* [Exercise prompt]:
Copy the listing below word for word, from its first line through the line that contains "point(608,317)", including both of those lines.

* [Extracted information]:
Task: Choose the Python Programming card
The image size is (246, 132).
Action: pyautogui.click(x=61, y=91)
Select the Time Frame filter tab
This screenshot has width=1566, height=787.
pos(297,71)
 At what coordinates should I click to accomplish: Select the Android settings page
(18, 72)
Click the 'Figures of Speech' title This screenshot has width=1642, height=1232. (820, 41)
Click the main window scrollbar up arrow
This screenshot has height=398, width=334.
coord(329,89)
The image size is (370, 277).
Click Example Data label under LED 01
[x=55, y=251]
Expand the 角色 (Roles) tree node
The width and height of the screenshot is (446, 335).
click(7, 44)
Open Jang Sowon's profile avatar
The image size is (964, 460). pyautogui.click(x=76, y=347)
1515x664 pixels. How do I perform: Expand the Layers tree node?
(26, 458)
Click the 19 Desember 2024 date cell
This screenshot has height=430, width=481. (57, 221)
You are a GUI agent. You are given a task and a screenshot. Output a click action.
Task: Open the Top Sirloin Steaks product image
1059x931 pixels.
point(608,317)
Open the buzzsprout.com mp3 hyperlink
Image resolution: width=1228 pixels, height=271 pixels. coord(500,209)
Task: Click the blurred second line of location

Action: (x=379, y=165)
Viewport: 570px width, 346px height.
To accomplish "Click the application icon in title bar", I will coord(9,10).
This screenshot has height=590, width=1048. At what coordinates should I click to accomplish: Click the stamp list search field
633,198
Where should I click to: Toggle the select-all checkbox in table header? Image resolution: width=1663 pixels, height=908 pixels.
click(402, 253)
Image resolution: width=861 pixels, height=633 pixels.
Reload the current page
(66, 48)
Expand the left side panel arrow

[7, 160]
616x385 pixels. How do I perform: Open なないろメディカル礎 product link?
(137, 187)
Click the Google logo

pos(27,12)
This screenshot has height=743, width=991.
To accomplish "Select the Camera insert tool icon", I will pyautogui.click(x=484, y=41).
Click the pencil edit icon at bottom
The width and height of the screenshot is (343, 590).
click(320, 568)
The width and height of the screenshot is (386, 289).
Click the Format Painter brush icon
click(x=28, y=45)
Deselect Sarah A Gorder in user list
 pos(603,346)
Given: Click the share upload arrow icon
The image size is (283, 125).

* [Result for this exercise]:
Task: Choose the Python Programming card
The image size is (246, 132).
Action: pyautogui.click(x=61, y=91)
Select the Time Frame filter tab
This screenshot has width=1566, height=787.
pos(297,71)
 At what coordinates should I click to accomplish: Select the Android settings page
(18, 72)
Click the 'Figures of Speech' title This screenshot has width=1642, height=1232. (820, 41)
Click the main window scrollbar up arrow
This screenshot has height=398, width=334.
coord(329,89)
The image size is (370, 277).
Click Example Data label under LED 01
[x=55, y=251]
Expand the 角色 (Roles) tree node
The width and height of the screenshot is (446, 335).
click(7, 44)
Open Jang Sowon's profile avatar
The image size is (964, 460). pyautogui.click(x=76, y=347)
1515x664 pixels. How do I perform: Expand the Layers tree node?
(26, 458)
Click the 19 Desember 2024 date cell
This screenshot has height=430, width=481. (57, 221)
You are a GUI agent. You are given a task and a screenshot. Output a click action.
Task: Open the Top Sirloin Steaks product image
1059x931 pixels.
point(608,317)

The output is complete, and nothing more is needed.